Flohmarkt

Als einst viele junge Menschen noch Hosen mit Schlag trugen, Parkas aus irgendwelchen Armeebeständen sowie langes Haar, sofern sie männlichen Geschlechts waren, damals gab es für die sichtbare Abgrenzung vom Muff der Talare und von der elterlichen Einrichtung im 50-er Jahre Design nur einen Weg: zum Flohmarkt.

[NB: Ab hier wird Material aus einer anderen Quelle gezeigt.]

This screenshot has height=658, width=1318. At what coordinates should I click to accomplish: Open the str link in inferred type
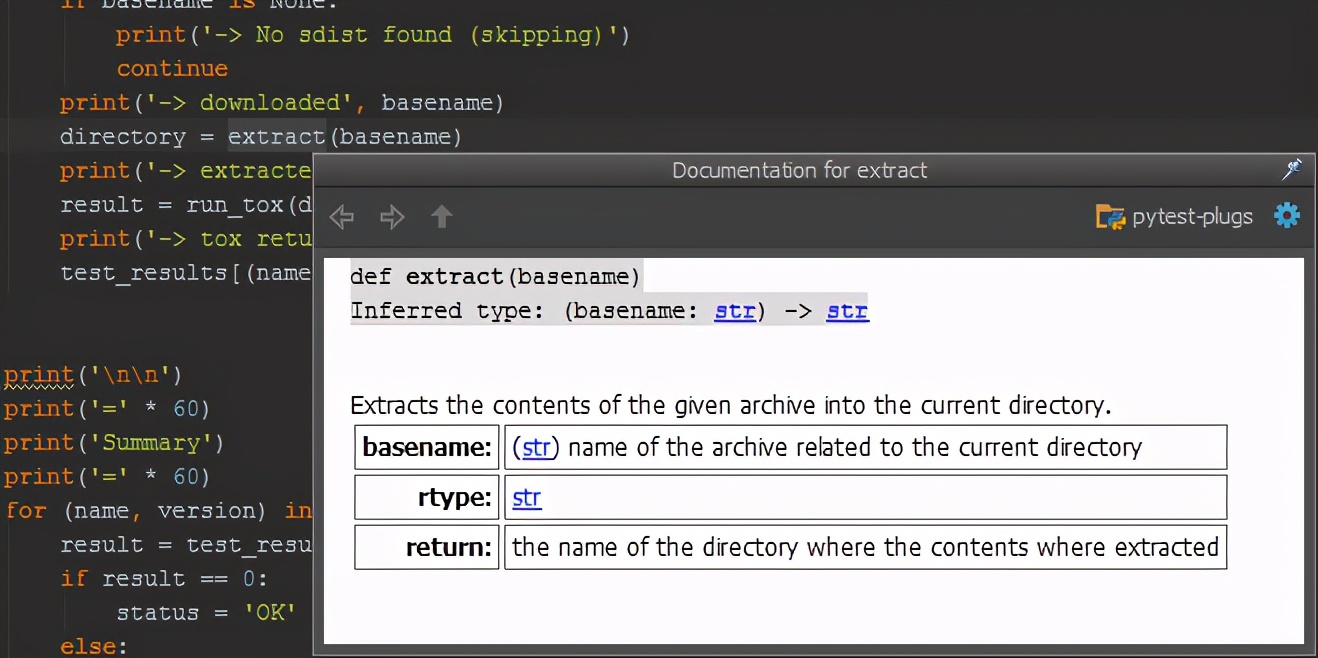click(x=735, y=311)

Nur was andere Menschen nicht mehr haben wollten, das war gerade gut genug für das WG-Zimmer im Altbau oder die etwas klamme Souterrainwohnung mit 14 Quadratmetern. Ergänzt vom Regal aus Orangenkisten. Die es natürlich auch auf Flohmärkten gab. Und außerdem gebrauchte aber wieder gerade gebogene Nägel; Nachttöpfe aus Keramik; Klamotten, die nicht nur getragen waren sondern auch noch so aussahen; Stühle mit Sitzflächen aus Korbgeflecht, das dann bald einbrach; Wandspiegel mit barocken Rahmen; Geschirr mit Blümchenmuster; Stehlampen aus der Vorkriegszeit. Weshalb es in vielen WGs fast so aussah wie bei den Eltern zu Hause.

Aber es gab noch etwas anderes, was die Menschen in Heerscharen auf die Flohmärkte trieb: ein Gerücht. Irgendjemand muss nämlich mal erzählt haben, er hätte auf einem Flohmarkt ein Bild gekauft: mit einer Frau im Profil drauf und trotzdem zwei Augen und offensichtlich gebrochener Nase. Und dann hätte sich herausgestellt, dass das ein Picasso war, der dann bei Sotheby‘s in London für 3,4 Millionen Dollar versteigert wurde.

Wer dann aber keinen Picasso fand, der konnte zumindest mit einem Plakat mit Che Guevara nach Hause gehen. Oder Bob Marley. Dass es zum Plakat mit Bob Marley kleine Tütchen dazu gab mit irgendwelchen grünen Kräutern, war allerdings auch nur ein Gerücht.

Aber was haben sich die Zeiten und die Flohmärkte geändert. Picassos sucht sowieso niemand mehr. Weil viele der Besucher eh nicht mehr wissen, wer das war. Die anderen laden ihn sich aus dem Internet runter. Und Bob Marley tritt auch nur noch auf Ü-50 Partys in Erscheinung.

Außerdem wurden die Flohmärkte immer mehr zum Tummelplatz für findige Händler und Ein-Mann-oder-Frau-Unternehmer, die ihre Ware werkseitig vom Hersteller aus dem bevorzugt asiatischen Raum mit Patina versehen lassen. Und wer sich heute – natürlich in aller Früh – im vollgeladenen Kombi und mit dem klassischen Tapeziertisch auf den Weg zu einem Flohmarkt macht, dem kann es passieren, dass er am Nachmittag, nach fünf Stunden im Regen, den Kofferraum nicht mehr zukriegt.

Weil nämlich gerade mal zwei CDs der Kinder verkauft wurden. Aber dafür – um mal wieder ein Klischee zu bedienen – die Gattin einen großen Jugendstil-Spiegel, zwei Hüte aus dem Fundus der Royals und der Gatte High-Speed Rollerskates für die Kinder erstanden haben. Dass sich zu Hause dann herausstellt, dass der Spiegelrahmen aus Sperrholz ist, in den Hüten ein Zettel eingenäht ist, auf dem Made in China steht, und die Rollen der Rollerskates nicht rollen, soll an dieser Stelle verschwiegen werden.

Aber eins sei auf jeden Fall noch gesagt: Flohmärkte sind trotzdem toll. Man trifft hier immer noch viele nette Leute, wie sonst nur auf dem Recyclinghof. Mit denen kann man sich dann wunderbar über Flohmärkte unterhalten. Zum Beispiel über jenen, wo man einmal ein Bob Marley-Plakat erstanden hat, auf dessen Rückseite wirklich ein Tütchen klebte. Dass Mottenpulver drin war, muss man ja nicht sagen.